Freelance Writer Survival Guide – Lesson 1: Budgets

There are many benefits when it comes to being a freelance writer, or any type of freelancer for that matter, but there are also a few hardships that come along with the job. Remember, the sweet is never as sweet without the sour.

The biggest hardship of all is the unpredictability of income. It is not only hard to determine how much you will be making on any given month – there are the fat months and there are the lean months, sometimes more so for the latter than the former – but there is also the slight possibility that you may not receive full compensation for a job at all. Some tips to ensure that you receive compensation will be covered in a future post.

Today lets discuss budgets. If your sole income comes from freelance work, a budget is crucial, because as mentioned there are those lean months that you will have to prepare for.

When you are first setting out on your own you may not have a lot of savings to play with, or any for that matter. This is why it is best to set a budget early and stick with it. Sure there will be those emergency moments when you will have to go over and above what you have, but hopefully if you set up your budget properly you will be prepared for it.

================================

**TASK A**
Edit the entries from the first line through the line containing "(1901, 186).", replacing "Drop Down" with "Dropdown menu" and keeping everything else unchanged.
The entries that follow have no connection to the freelance budgeting guide.

[Element and text position data]
================================

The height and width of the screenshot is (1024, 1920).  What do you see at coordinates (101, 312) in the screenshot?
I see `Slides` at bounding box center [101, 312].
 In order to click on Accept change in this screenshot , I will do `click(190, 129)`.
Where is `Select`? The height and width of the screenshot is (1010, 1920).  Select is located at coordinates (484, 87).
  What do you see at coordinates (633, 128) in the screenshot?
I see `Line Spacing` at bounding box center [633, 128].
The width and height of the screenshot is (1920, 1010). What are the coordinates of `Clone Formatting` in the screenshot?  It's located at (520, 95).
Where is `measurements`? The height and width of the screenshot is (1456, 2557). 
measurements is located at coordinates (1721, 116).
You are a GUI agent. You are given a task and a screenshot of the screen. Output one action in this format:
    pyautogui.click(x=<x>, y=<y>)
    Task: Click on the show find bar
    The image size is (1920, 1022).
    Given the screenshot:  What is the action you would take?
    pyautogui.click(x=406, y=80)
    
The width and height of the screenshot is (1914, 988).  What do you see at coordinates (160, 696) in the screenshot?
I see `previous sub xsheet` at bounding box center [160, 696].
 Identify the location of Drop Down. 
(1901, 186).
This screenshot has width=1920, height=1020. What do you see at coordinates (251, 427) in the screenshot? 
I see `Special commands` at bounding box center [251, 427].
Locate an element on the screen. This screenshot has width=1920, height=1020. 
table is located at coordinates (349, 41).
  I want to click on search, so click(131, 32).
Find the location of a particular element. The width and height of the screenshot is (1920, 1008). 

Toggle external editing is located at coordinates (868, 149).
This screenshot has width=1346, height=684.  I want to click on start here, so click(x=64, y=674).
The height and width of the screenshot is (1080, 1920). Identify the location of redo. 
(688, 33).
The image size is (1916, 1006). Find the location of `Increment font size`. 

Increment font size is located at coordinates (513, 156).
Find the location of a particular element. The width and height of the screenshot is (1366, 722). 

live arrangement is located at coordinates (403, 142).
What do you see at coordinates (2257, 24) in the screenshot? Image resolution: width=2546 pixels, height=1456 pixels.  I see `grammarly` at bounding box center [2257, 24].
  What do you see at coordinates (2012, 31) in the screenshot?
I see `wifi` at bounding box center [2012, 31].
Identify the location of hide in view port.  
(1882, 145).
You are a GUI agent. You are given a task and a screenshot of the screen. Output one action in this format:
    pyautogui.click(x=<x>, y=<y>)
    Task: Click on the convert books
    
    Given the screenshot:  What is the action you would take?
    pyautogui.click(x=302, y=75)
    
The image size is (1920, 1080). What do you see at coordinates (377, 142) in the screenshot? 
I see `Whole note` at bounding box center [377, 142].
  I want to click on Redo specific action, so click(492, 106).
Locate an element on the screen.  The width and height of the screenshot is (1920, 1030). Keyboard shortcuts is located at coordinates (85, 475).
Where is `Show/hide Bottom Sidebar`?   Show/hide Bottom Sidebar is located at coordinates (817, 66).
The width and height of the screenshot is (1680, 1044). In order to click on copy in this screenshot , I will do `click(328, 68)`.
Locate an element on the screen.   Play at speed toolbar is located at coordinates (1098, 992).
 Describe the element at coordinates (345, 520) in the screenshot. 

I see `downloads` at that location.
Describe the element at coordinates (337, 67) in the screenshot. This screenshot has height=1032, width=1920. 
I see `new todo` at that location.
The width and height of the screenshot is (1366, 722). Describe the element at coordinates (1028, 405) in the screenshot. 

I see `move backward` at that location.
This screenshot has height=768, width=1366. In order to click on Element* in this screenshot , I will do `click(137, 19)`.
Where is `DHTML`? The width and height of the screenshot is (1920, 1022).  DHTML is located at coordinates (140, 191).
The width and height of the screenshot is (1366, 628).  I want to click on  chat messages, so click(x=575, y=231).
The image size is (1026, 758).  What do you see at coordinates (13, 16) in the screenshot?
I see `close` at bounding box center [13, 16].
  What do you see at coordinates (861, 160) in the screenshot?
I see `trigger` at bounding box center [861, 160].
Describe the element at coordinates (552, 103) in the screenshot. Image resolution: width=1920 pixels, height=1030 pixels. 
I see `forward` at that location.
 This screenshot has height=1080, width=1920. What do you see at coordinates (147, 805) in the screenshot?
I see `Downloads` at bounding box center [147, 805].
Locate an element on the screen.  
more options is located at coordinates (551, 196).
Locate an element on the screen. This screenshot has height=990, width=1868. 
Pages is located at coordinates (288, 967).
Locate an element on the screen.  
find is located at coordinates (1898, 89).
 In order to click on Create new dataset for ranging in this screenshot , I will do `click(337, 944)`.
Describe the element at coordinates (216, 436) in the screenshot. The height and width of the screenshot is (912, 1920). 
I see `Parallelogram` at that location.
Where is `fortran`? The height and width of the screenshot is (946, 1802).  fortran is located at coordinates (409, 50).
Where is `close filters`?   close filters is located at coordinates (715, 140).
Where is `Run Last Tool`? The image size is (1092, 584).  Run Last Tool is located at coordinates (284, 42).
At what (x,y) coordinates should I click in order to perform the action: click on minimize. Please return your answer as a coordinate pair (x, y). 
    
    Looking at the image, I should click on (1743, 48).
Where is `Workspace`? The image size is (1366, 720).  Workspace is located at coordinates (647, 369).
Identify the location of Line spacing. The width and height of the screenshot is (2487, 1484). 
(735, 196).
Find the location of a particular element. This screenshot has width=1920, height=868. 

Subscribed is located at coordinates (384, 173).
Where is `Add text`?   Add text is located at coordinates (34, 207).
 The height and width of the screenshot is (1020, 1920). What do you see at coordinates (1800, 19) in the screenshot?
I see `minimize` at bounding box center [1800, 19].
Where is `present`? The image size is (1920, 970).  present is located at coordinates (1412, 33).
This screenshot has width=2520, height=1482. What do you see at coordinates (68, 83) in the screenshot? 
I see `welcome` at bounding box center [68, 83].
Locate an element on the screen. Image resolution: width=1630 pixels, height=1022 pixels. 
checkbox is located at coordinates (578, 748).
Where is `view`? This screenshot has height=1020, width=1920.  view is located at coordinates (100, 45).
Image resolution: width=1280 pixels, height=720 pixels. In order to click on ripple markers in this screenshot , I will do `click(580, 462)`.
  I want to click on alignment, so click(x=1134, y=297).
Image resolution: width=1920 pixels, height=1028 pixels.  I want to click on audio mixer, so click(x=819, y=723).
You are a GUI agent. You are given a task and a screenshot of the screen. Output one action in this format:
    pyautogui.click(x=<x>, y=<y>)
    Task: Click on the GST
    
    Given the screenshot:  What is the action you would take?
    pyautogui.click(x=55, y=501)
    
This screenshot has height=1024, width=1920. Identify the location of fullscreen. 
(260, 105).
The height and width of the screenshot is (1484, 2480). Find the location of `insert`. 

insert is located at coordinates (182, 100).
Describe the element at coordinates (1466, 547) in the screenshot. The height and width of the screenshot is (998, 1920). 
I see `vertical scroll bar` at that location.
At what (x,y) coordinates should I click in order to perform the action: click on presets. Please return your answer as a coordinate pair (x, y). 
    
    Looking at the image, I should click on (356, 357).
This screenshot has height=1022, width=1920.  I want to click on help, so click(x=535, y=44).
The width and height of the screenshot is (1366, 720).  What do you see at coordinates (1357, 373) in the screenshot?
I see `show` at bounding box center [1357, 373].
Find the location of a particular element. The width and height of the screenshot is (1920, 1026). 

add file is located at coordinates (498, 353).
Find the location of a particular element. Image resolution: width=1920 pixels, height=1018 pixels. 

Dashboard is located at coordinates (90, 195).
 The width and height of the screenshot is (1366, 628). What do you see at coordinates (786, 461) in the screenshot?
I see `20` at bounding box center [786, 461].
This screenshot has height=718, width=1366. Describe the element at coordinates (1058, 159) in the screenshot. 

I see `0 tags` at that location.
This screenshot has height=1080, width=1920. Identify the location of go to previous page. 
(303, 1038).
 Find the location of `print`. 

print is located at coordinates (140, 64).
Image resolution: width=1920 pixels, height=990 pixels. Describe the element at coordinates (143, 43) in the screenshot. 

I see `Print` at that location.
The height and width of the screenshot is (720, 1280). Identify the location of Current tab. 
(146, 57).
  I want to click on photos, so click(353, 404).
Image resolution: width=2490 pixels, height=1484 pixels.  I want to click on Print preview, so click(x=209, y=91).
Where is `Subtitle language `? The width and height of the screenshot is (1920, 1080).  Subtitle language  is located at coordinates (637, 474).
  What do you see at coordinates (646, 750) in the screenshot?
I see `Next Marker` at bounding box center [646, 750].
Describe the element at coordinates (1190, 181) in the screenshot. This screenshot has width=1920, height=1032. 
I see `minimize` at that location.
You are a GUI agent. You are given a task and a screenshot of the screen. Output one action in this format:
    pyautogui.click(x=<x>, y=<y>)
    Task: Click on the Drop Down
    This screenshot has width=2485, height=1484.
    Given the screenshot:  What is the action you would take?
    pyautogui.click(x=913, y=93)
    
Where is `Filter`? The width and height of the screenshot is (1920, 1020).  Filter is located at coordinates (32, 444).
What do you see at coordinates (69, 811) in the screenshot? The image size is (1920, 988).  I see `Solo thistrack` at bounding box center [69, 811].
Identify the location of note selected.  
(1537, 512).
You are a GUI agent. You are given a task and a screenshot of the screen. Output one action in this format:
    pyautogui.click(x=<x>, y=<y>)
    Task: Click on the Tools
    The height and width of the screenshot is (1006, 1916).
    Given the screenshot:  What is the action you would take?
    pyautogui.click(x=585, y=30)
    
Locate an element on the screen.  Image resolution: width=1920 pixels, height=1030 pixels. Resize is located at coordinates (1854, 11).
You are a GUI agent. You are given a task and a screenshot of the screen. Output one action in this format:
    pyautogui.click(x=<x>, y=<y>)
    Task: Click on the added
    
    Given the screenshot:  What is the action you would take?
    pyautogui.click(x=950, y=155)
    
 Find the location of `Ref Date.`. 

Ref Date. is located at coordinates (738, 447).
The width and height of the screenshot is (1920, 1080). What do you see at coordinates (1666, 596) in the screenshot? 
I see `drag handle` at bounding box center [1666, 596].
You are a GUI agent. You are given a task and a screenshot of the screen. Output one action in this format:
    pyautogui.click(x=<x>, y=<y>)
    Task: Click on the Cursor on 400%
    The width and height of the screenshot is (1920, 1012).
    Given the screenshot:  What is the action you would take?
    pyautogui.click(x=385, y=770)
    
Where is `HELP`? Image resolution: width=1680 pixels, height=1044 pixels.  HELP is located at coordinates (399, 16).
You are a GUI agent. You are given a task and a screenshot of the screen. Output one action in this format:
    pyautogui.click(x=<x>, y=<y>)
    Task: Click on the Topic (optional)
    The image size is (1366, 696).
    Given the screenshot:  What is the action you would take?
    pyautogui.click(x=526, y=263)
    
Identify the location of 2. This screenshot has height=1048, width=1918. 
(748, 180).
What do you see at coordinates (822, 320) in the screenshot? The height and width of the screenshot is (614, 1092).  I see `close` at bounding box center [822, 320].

================================

**TASK B**
Repeat the freelance budgeting guide word for word.

**EXPECTED OUTPUT A**
The height and width of the screenshot is (1024, 1920).  What do you see at coordinates (101, 312) in the screenshot?
I see `Slides` at bounding box center [101, 312].
 In order to click on Accept change in this screenshot , I will do `click(190, 129)`.
Where is `Select`? The height and width of the screenshot is (1010, 1920).  Select is located at coordinates (484, 87).
  What do you see at coordinates (633, 128) in the screenshot?
I see `Line Spacing` at bounding box center [633, 128].
The width and height of the screenshot is (1920, 1010). What are the coordinates of `Clone Formatting` in the screenshot?  It's located at (520, 95).
Where is `measurements`? The height and width of the screenshot is (1456, 2557). 
measurements is located at coordinates (1721, 116).
You are a GUI agent. You are given a task and a screenshot of the screen. Output one action in this format:
    pyautogui.click(x=<x>, y=<y>)
    Task: Click on the show find bar
    The image size is (1920, 1022).
    Given the screenshot:  What is the action you would take?
    pyautogui.click(x=406, y=80)
    
The width and height of the screenshot is (1914, 988).  What do you see at coordinates (160, 696) in the screenshot?
I see `previous sub xsheet` at bounding box center [160, 696].
 Identify the location of Dropdown menu. 
(1901, 186).

**EXPECTED OUTPUT B**
Freelance Writer Survival Guide – Lesson 1: Budgets

There are many benefits when it comes to being a freelance writer, or any type of freelancer for that matter, but there are also a few hardships that come along with the job. Remember, the sweet is never as sweet without the sour.

The biggest hardship of all is the unpredictability of income. It is not only hard to determine how much you will be making on any given month – there are the fat months and there are the lean months, sometimes more so for the latter than the former – but there is also the slight possibility that you may not receive full compensation for a job at all. Some tips to ensure that you receive compensation will be covered in a future post.

Today lets discuss budgets. If your sole income comes from freelance work, a budget is crucial, because as mentioned there are those lean months that you will have to prepare for.

When you are first setting out on your own you may not have a lot of savings to play with, or any for that matter. This is why it is best to set a budget early and stick with it. Sure there will be those emergency moments when you will have to go over and above what you have, but hopefully if you set up your budget properly you will be prepared for it.